One is the ruggedly scenic 110-square-mile Theodore Roosevelt National Park; the South Unit entrance is in Medora. Roosevelt’s Maltese Cross Cabin, the original cabin from the first ranch he owned in North Dakota, is located just behind the visitor center and is open for tours. But the real highlight of this section of the park is driving the 36-mile paved scenic loop, where you are certain to see prairie dog colonies up close and hear them chatter, will likely see some buffalo and antelope, and maybe see some wild horses and some elk.
During the day, the shade and sandstone cliffs of the Badlands have a haunting beauty. Roosevelt called it “a desolate, grim beauty.”
As John Steinbeck put it so well in “Travels with Charley”: “The late afternoon changed everything. As the sun angled, the buttes and coulees, the cliffs and sculptured hills and ravines lost their burned and dreadful look and glowed with yellow and rich browns and a hundred variations of red and silver gray, all picked out by streaks of coal black. It was so beautiful that I stopped near a thicket of dwarfed and wind-warped cedars and junipers, and once stopped I was caught, trapped in color and dazzled by the clarity of the light. I can easily see how people are driven back to the Bad Lands.”
I thought of that Steinbeck passage one evening, as I sat at an outdoor picnic table dining on a steak at the Pitchfork Fondue while looking out over the Badlands. Next on my agenda was attending a performance of the famous “Medora Musical” in an adjacent amphitheater. Looking down over the glow coming from the canyons below, I could understand why they named the amphitheater Burning Hills.
The “Medora Musical,” one of North Dakota’s leading tourist attractions, is an acclaimed and very professionally produced two-hour song-and-dance extravaganza, featuring Western and historical themes devoted to Roosevelt. The family-friendly and highly patriotic show also features some nationally-known variety acts.
Performances are held every evening during the warmer months in the 2,900-seat amphitheater that’s carved into a Badlands canyon. You descend to it via a seven-story escalator.

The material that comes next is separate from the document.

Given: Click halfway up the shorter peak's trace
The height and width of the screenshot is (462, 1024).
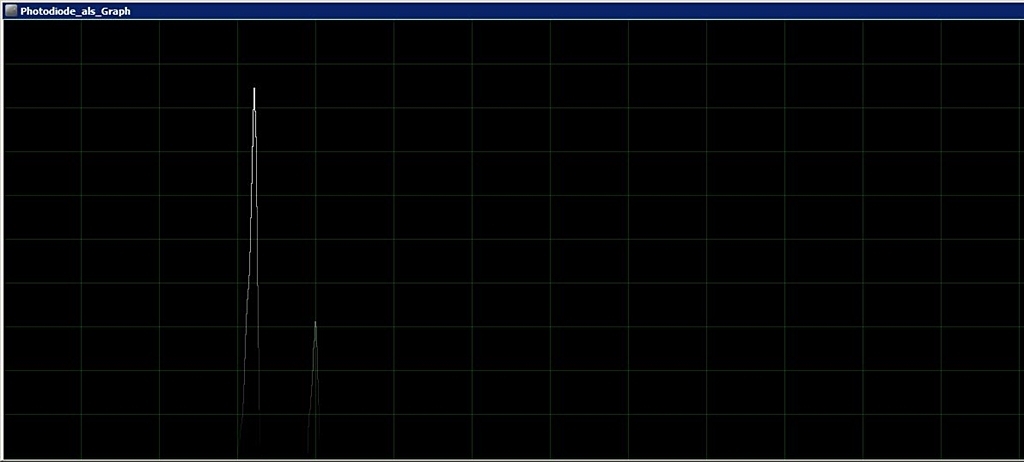Looking at the screenshot, I should [312, 388].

Medora also offers a number of other Old West town and historic attractions and has a fine professional golf course called Bully Pulpit that’s set against a scenic Badlands backdrop.
Along the Lewis & Clark Trail
The Teddy Roosevelt connection is by no means the state’s only or even main draw for American history buffs. Gen. George Armstrong Custer’s last command post, before he headed off to his death in Montana at Little Bighorn, was at Fort Abraham Lincoln State Park near Bismarck-Mandan. I enjoyed visiting the house he lived in at the fort, but North Dakota is better known as the best place to connect with the Lewis and Clark expedition.

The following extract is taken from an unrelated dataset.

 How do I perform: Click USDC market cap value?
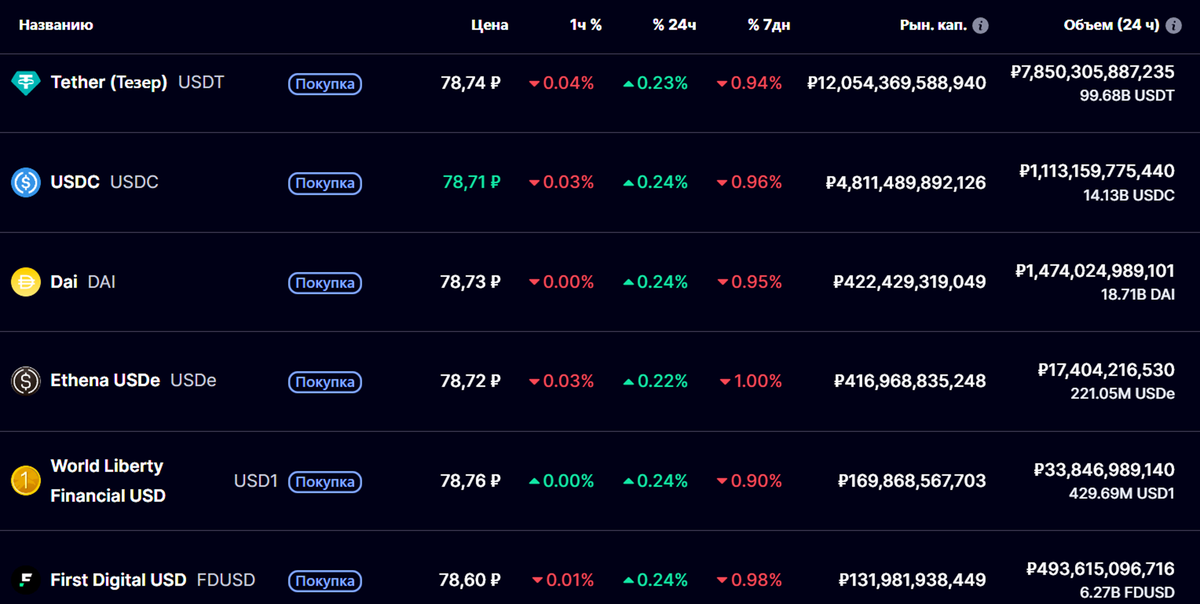pos(905,183)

Just north of Bismarck, I visited America’s premier Lewis & Clark attraction, Fort Mandan. It was at Fort Mandan that the Lewis & Clark Corps of Discovery spent more time than anywhere else during their journey, wintering here in the 1804-1805 season and making friends with the area’s Mandan and Hidatsa Indians.
What you see there is a replica of the original fort, which burned down not long after the expedition moved on, and which was actually located at a site about 10 miles away that now lies under the Missouri River.
Looking at this authentic replication of the expedition’s meager facilities and tools and their clothing, and then imagining how they coped with the bitter winter in such conditions, you can understand why Thomas Jefferson used the phrase “undaunted courage” to describe the quality that drove them.
It was here that they met and signed up a remarkable young Indian woman who, with her baby on her back, would accompany them and assist for the rest of their long journey. Her name was Sacagawea. Much myth surrounds her, including the mistaken belief that she “guided” Lewis and Clark to the Pacific. Her name is spelled and pronounced a few different ways—partly because both Lewis and Clark were terrible spellers—and her tribe is sometimes listed as Shoshone and sometimes as Hidatsa.
Most scholars now believe she was born Shoshone in what is now Montana and then later adopted into the Hidatsa tribe, and that the correct pronunciation is Sah-cah-ga-We-ah, not Sack-a-jah-We-a.
Other Lewis and Clark and historic American Indian and American frontier sights I enjoyed visiting include:
- Knife River Indian Villages National Historic Site, which is where Sacagawea lived. It features a fully furnished earth lodge of the kind that Sacagawea and Indians of her time lived in. A park ranger gave us a fascinating explanation of the Indian way of life (did you know they used buffalo hoofs for a doorbell?).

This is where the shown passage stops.